On Saturday, Pope Francis accepted the resignation of Bishop Wilhelmus de Bekker of Paramaribo. The Dutch-born prelate turned 75 on 27 April and has been the bishop of Suriname’s sole diocese for almost ten years. Father Antonius te Dorshorst has been appointed as Apostolic Administrator until a new bishop has been appointed. Like the retired bishop, Fr. Toon, of the Missionary Oblates of Mary Immaculate, is also Dutch. But after 46 years in Suriname, he says, “I feel more Surinamese than Dutch.” He admits surprise at having been chosen as Administrator, considering his age (71). “I thought, I am 100 per cent safe.”
^Fr. te Dorshort and Bishop de Bekker.
Bishop de Bekker, born in Helmond in 1939, is a teacher by training. In the 1970’s he travelled to Suriname, where he studied theology and was ordained in 1985. He worked as a parish priest in Paramaribo and was appointed as the diocese’s vicar general in 1995. Upon the retirement of Bishop Aloysius van Zichem in 2003, Msgr. de Bekker became Apostolic Administrator, and a year later, in 2004, he was appointed as the new bishop. Bishop Ad van Luyn, then of Rotterdam, was the main consecrator. Archbishops Edward Gilbert of Port-of-Spain and Lawrence Burke of Kingston in Jamaica were co-consecrators.
It will be interesting to see if the successor of Bishop de Bekker will be a native son of Suriname, or, once again, a Dutch priest. Paramaribo has been a diocese since 1958 and was the Apostolic Vicariate of Dutch Guyana-Suriname between 1842 and 1958. Nine of the ten bishops and vicars apostolic who headed the Church in modern Suriname over that period were Dutch. The sole exception is Bishop de Bekker’s predecessor, Bishop van Zichem, who is now 81.

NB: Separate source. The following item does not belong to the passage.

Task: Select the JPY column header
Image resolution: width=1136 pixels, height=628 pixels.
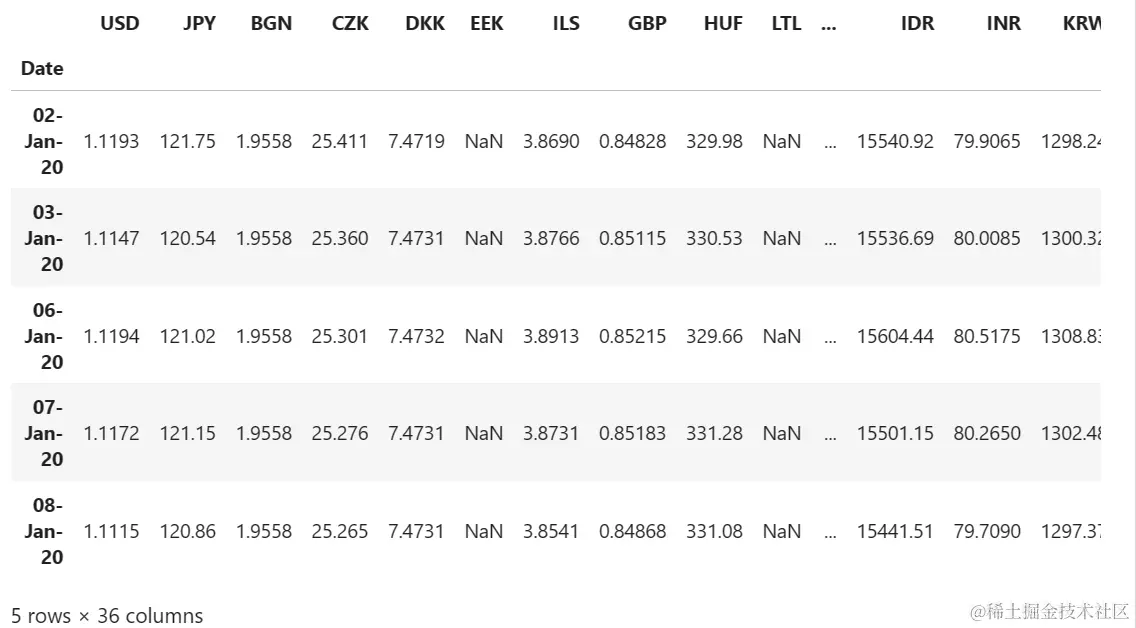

Bishop de Bekker will remain in Suriname, ready to assist the Apostolic Administrator and, presumable, the new bishop as well. He will take up residence in Groningen, which lies about 30 kilometers west of Paramaribo.
There are now two Dutch bishops active abroad: Bishop Joseph Oudeman, auxiliary of Brisbane in Australia; and Archbishop Bert van Megen, Apostolic Nuncio to Sudan.